Serbia Political briefing: Political development in Serbia

 

Weekly Briefing, Vol. 5, No. 1 (RS), March 2018

 

Political development in Serbia

 

 

February 2018 did not brought new important challenges to Serbian internal political life. The most pressing were still Kosovo issue and the local elections in Belgrade at the very begining of March. This paper deals with these two questions, but Kosovo issues is going to be considered together with some elements of EU enlargement strategy for the Western Balkans. Local elections is going to argued from the media point of view.

 

There is increased pressure on Serbia to “normalize” its relations with Kosovo, which for the first time contains an explicit promise to Serbia to join European Union until 2025 if it meets certain political conditions, among them signing a legally binding agreement with Priština in which it would pledge not to block Kosovo’s membership in international organizations, including the UN.

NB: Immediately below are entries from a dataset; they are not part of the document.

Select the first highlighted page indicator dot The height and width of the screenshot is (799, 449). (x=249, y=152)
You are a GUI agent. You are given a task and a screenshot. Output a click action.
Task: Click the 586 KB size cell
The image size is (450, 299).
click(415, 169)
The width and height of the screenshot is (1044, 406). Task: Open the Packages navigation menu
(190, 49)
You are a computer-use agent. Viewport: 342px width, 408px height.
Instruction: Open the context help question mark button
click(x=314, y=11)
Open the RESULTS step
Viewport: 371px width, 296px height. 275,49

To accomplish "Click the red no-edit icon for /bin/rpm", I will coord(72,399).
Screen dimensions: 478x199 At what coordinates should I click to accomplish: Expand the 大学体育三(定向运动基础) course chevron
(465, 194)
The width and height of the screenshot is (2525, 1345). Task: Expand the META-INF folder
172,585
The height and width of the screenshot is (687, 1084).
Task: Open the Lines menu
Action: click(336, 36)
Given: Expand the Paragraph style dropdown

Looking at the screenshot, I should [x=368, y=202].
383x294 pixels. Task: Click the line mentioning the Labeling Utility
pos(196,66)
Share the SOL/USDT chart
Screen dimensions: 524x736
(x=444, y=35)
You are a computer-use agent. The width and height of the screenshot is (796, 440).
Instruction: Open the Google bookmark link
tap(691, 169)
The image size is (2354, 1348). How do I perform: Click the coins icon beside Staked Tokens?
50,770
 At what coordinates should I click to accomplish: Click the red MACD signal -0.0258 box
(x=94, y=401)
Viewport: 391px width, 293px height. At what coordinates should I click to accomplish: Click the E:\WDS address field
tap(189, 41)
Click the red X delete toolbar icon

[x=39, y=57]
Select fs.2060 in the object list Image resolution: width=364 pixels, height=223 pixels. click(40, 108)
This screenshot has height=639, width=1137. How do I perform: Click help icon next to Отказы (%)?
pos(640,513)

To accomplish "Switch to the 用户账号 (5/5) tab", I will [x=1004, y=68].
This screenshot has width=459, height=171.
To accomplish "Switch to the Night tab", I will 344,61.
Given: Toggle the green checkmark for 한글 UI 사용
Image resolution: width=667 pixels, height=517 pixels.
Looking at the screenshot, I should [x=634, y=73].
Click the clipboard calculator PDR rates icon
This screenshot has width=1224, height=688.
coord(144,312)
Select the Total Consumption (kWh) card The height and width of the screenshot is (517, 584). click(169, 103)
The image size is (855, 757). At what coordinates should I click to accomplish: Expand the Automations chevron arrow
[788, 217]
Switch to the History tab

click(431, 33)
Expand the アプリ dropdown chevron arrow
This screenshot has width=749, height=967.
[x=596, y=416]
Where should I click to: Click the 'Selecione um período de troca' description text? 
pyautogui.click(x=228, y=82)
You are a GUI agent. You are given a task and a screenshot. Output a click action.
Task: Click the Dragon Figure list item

As recent developments have shown, the EU is no longer the only actor in the region. Russia will no doubt continue its nefarious soft power actions and attempts to gain influence in the region, even though it ‘doesn’t have a leg to stand on’ in the Western Balkans and makes limited economic investments. Turkey is increasing its investment, using cultural ties and its particular brand of authoritarian rule, and China is also strengthening its hold with the ‘One Belt, One Road’ initiative.

The list of EU initiatives and events relating to the Western Balkan region this year should mark a qualitative change in the EU’s approach towards the region. They include the Strategy Paper, the European Commission’s Communication on Enlargement with individual Country Reports (April 2018), the EU/Western Balkan summit to be hosted by Bulgaria in Sofia (May 2018),  and finally, the next ‘Berlin Process’ summit, to be hosted by the UK government. Drawing attention to and supporting all initiatives aimed at reconciliation will help to push back against those who seek to return to the nationalist rhetoric of the past. This is probably one of the biggest challenges facing the region. Initiatives emerging from the region itself offer the best chance of success in the long term.

While leaders of Kosovo and Serbia anticipate the grand finale, few believe that Serbian and Kosovo leaders can reach an agreement that will resolve bilateral disputes, and establish good neighbourly relations between the two. In the best scenario, governments may agree, but implementation would take years and may fail to resolve disputes. Memories are still very fresh; recent history of negotiations shows that Belgrade and Prishtina can reach agreements on paper but fail to implement them.

Regardless of difficulties and realities, Kosovo has no time to lose. It should seize the opportunity to secure a legally binding agreement that resolves all of its disputes with Serbia. The treaty should include full membership to the UN and other international organisations and a clear path to the EU. Equally important, Kosovo citizens should demand reforms, strengthen institutions, boost economic development and enforce the rule of law. Kosovo should seek to prepare for the status of a candidate country, and the EU should expect it.

Local elections will be held in Belgrade on 4 March. While the opposition claims that this is the most important election since the events of 5 October 2000 and the fall of Slobodan Milosevic, the ruling Serbian Progressive Party (SNS) is downplaying the vote’s importance, portraying the election as something of an irrelevance when compared with the gravity of other pressing issues such as the country’s EU accession and Kosovo-Serbia relations.

Media activities conducted during the election campaign in Serbia showed distinct bias towards the rulling party, Serbian Progressive Party, and its leader Aleksandar Vučić. Election coverage in media was characterized by a large proportion of pseudo events, lack of balance and instrumentalization of crisis situations.

Serbian Progressive Party was the most frequent one in almost every media outlet. Total presence of SPS in public service broadcasting reached 25% (Radio Television of Serbia) and 31% (Radio Television of Vojvodina), which made their frequency up to three times higher than of any other party. A similar ratio was presented in the commercial media outlets: SPP is the most frequent party in election coverages, from 32% (TV B92) to 65% (KCN). Two TV stations with national coverage devoted special programs to the Vučić. In the same time, opposition parties did not use their (already modest) presence in media for promoting their ideas or programs, but for a confrontation with SPP.

This year’s campaign started before the official announcement. It was mostly based on pseudo events and coverages about confrontations between parties, with a lack of analytical approach, creativity, vulnerable groups visibility and tolerance. Monitoring of local media outlets showed the interface of media ownership and the manner of reporting on election campaign.

In conclusion, the 2018 brings with it an additional political power quality for Aleksandar Vučić, which will be solidated after Belgrade elections. Additionally, that means he will have a full mandate to make a decision regarding Kosovo issue, even if he consider yo share this responsibility with the people via referendum. Serbia is likely to retain control over its internal development and remain a reliable partner to foreign actors interested in Western Balkan region. And even if international situation continues to deteriorate, there is nothing in the current stage of Kosovo issue and internal political struggles in Serbia connected to Belgrade elections, which could make the country suffer from it more than usual.